過干渉もダメだけど放任もダメ - 適宜覚書-Fragments

過干渉もダメだけど放任もダメ

      2017/03/08

  • おいお前ら、絶対過保護過干渉で子育てするなよ

確かに過干渉はまずい。子どもの人生は子どものものであって、親が背負える訳じゃない。一方で放任というのも同じくらいまずい。ちょうど読んでいた雑誌にこんな記事があった。

高名な学者、朝日新聞と岩波新書を愛読する真面目なサラリーマン、女性関係にだらしない専門職、中卒の工場労働者。

ニュースタートに集まるニートたちの父親のプロフィルは多様で、「こんな父親がニートを生む」という傾向は読み取りにくい。

だが、あえて最大公約数を探すなら、「ああしろ、こうしろ」と父権を振りかざすのではなく、「自分の好きなように生きろ」と鷹揚に構える民主的なタイプが目立つ。

ただ、この放任は条件付きだ。完全放任ではない。

「口では『好きに生きろ』と言いながら、本心では子供が勝ち組になることを望んでいる。そのくせ、子供がつまずくと『自分で選んだ道だろう』と突き放す。これでは子供が救われない」

同様な指摘が元スレッドに散見される。

うちも無関心、放置で育てられたけど、なぜか今だに自信がなくて 常に一人ぼっちが当たり前だったなぁ、友達の作り方もわからず 会話能力もほぼゼロ

しかも愛情ってのがわからん。 子供にどう愛情を伝えたらいいんか…orz

おいお前ら、絶対過保護過干渉で子育てするなよ

過干渉なり放任なり両極端に動くのは考え無しで簡単だけど、悪い結果ばかりが出る。親に殺意を抱き放言するまで追い詰められている。責任問題以前に親と子の間がこれだけ離れ、憎しみにまで至っている状態が悲しい。何がいけないとかじゃなくて、親と子というのは単に血縁、地縁だけではなく、どこかしら信頼や仲間としての意識があってほしい。でも、ここにあるのは敵意を通り越して相手の存在を許しては自分が生きられないくらいの絶望だけだ。誰もそれを悲しんでいないようだけれど、自分はその関係を見聞きすることが悲しい。

自分の話をすると、自分が実家で扶養されていた時は父を憎んだ。干渉ばかりされ、することなすことケチをつけられ、いかに自分の能力が貧困かを嫌というほど刷り込まれた。殴り合いも何度かした。こんな親にだけは自分はならないと何度となく心に誓った。
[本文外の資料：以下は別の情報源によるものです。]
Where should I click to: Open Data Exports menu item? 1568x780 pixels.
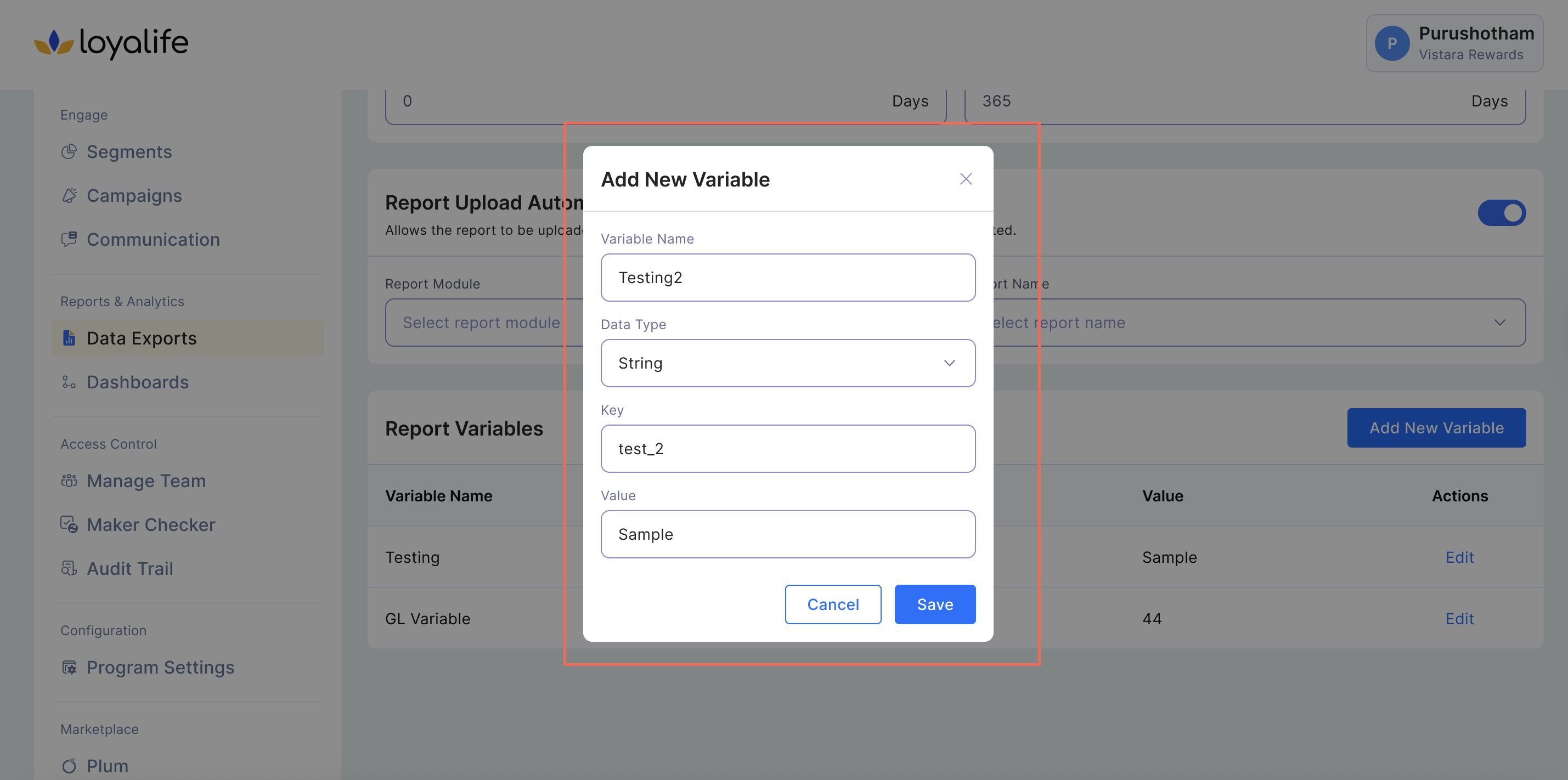(x=141, y=338)
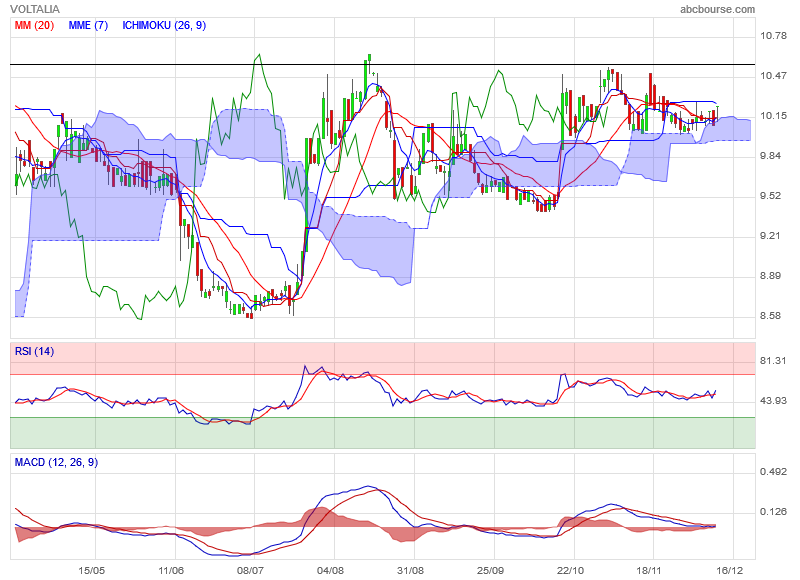The image size is (800, 580).
Task: Go to the 16/12 date marker
Action: (x=730, y=570)
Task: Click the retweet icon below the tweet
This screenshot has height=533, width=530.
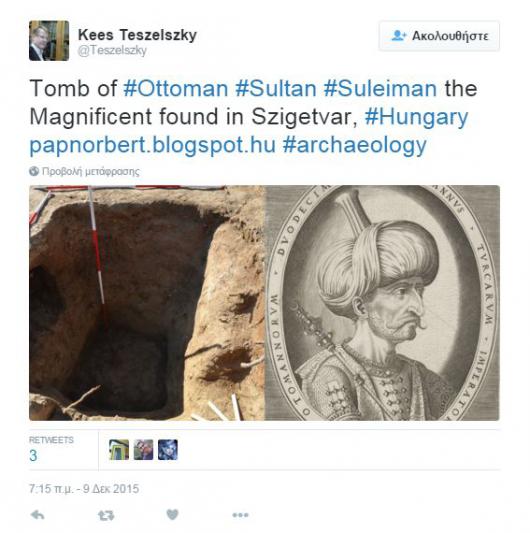Action: pos(106,516)
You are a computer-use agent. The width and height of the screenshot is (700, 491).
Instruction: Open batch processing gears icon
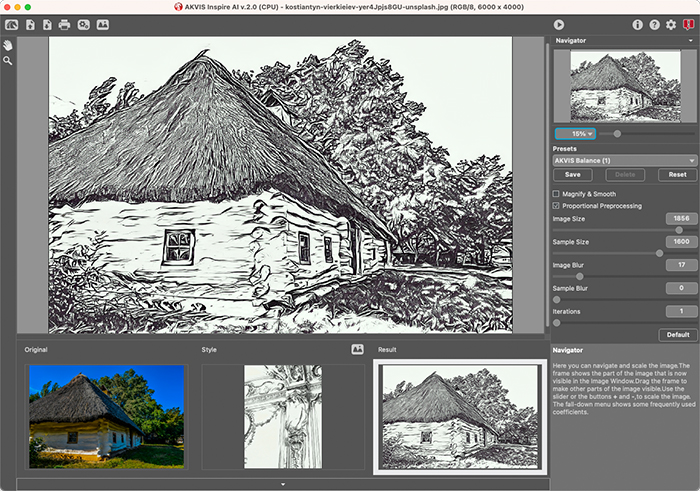(83, 24)
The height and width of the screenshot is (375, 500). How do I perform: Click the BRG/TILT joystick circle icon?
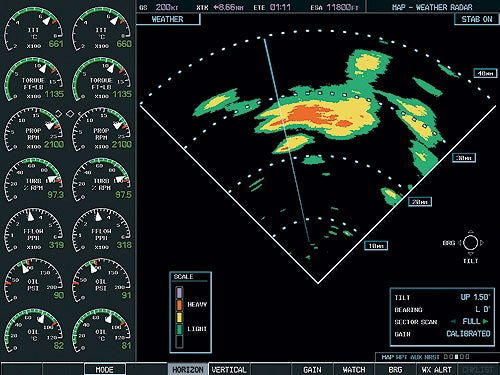[x=470, y=242]
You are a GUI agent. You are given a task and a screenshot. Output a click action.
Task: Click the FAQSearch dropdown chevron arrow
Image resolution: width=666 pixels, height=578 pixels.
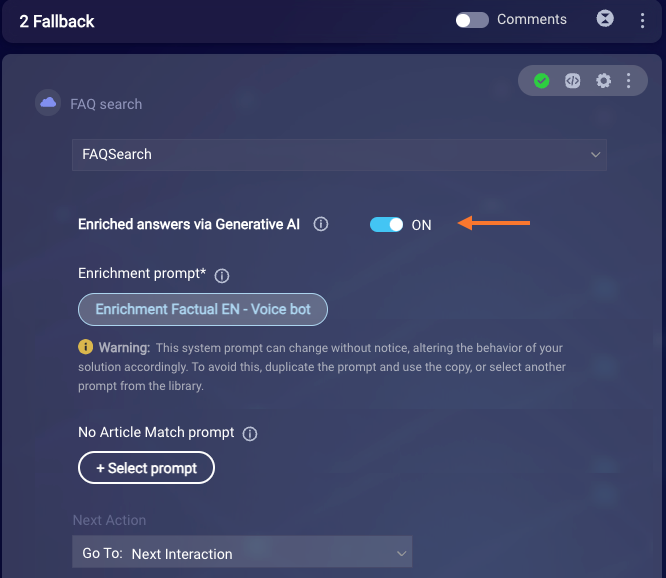click(x=595, y=155)
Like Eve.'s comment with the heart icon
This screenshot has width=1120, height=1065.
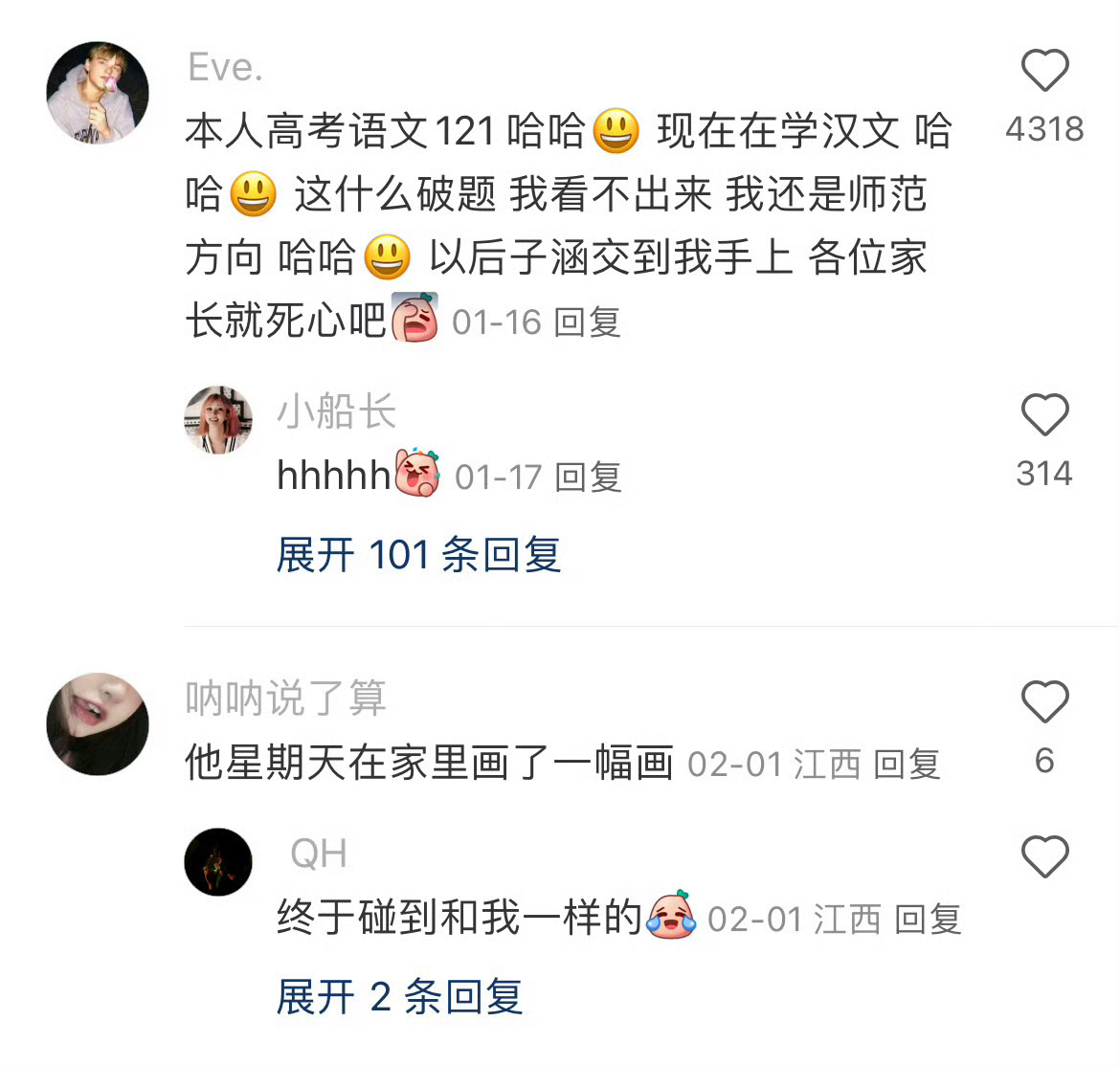click(1044, 70)
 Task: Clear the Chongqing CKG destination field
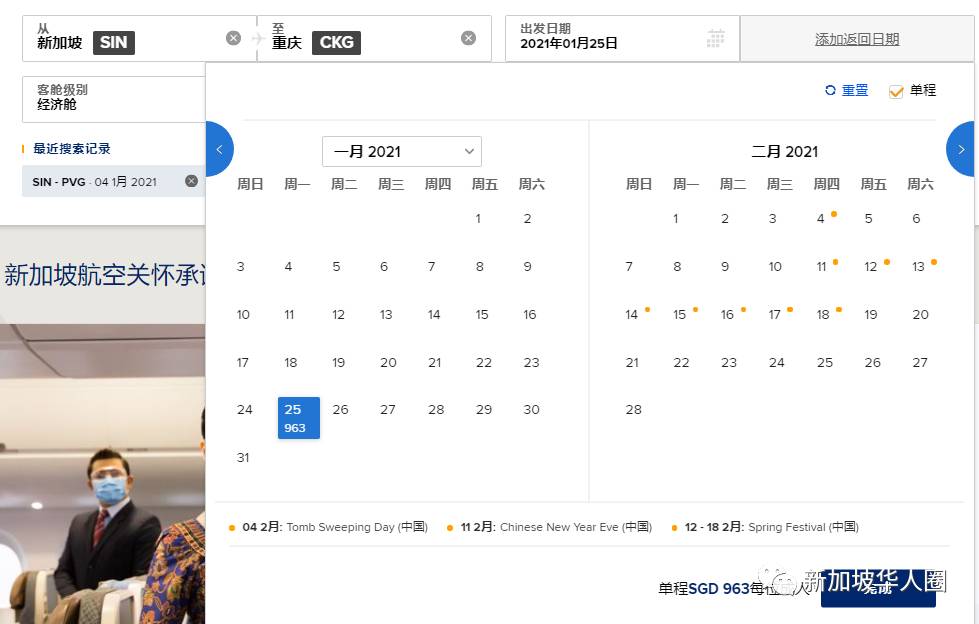(x=468, y=38)
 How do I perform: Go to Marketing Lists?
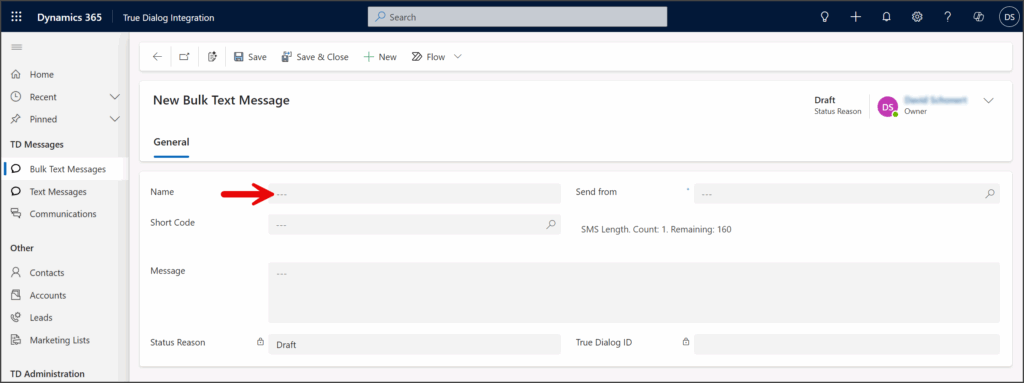click(59, 340)
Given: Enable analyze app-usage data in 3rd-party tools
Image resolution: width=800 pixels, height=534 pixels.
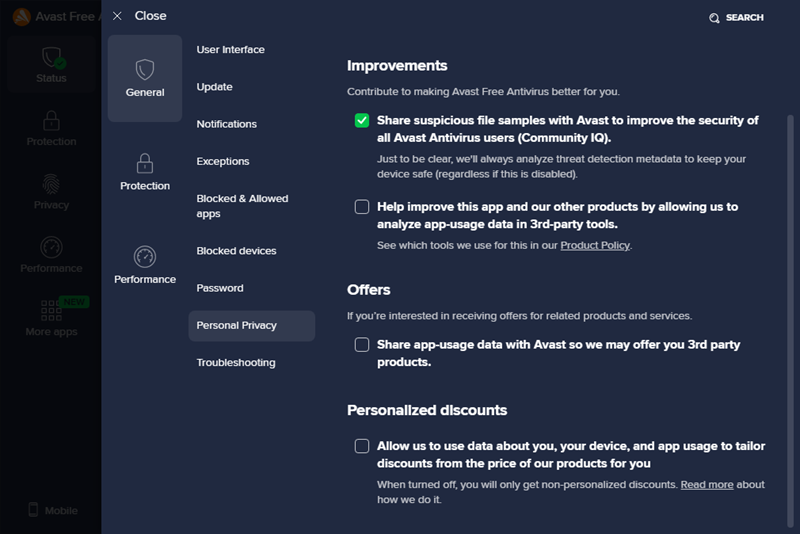Looking at the screenshot, I should (362, 207).
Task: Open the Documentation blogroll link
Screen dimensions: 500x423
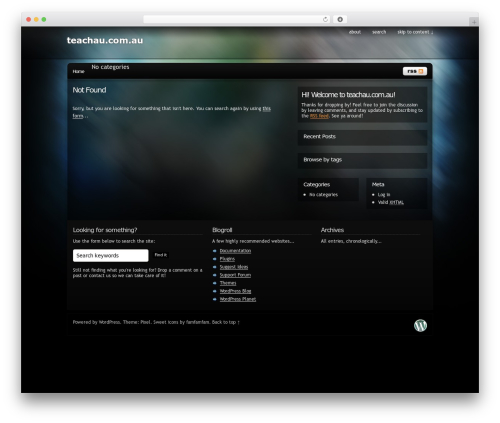Action: click(x=235, y=251)
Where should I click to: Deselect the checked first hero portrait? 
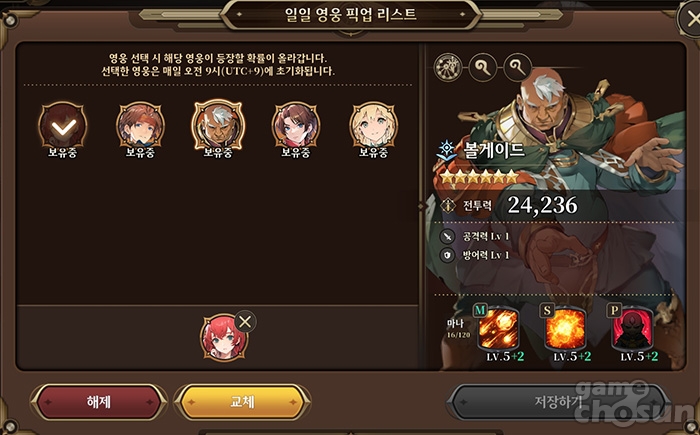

でも、今はもうそういう気持ちも無い。20を越えたくらいの頃だったか喧嘩で手を出したときまともに顔にヒットして父がもんどりうって倒れた時あまりに軽くてあっけなかった。それでも口だけは減らなかったけれど、自分が結婚した頃には背も縮み、時々気弱になっていった。そして昨年に脳梗塞を発症した。相手が弱ったから情けが出たと言えばその通りだろう。自分はそれを圧して憎むだけの憎悪の蓄積は無くなっていたし、自分もまた親になり年も取った。単なる感傷かもしれないが、あの時はこういう気持ちでああ言ったのかななどと思うようなことも増えた。

当面のところ、どうするのが良いのか…という拙速の解にはならない役立たずな話だ。別に同意してほしいとは思わないが、時間が解決することもある。どこらへんが正解とか誰にとっても正解というのは無いけれど、確実に駄目な方法だけは共通見解のようだ。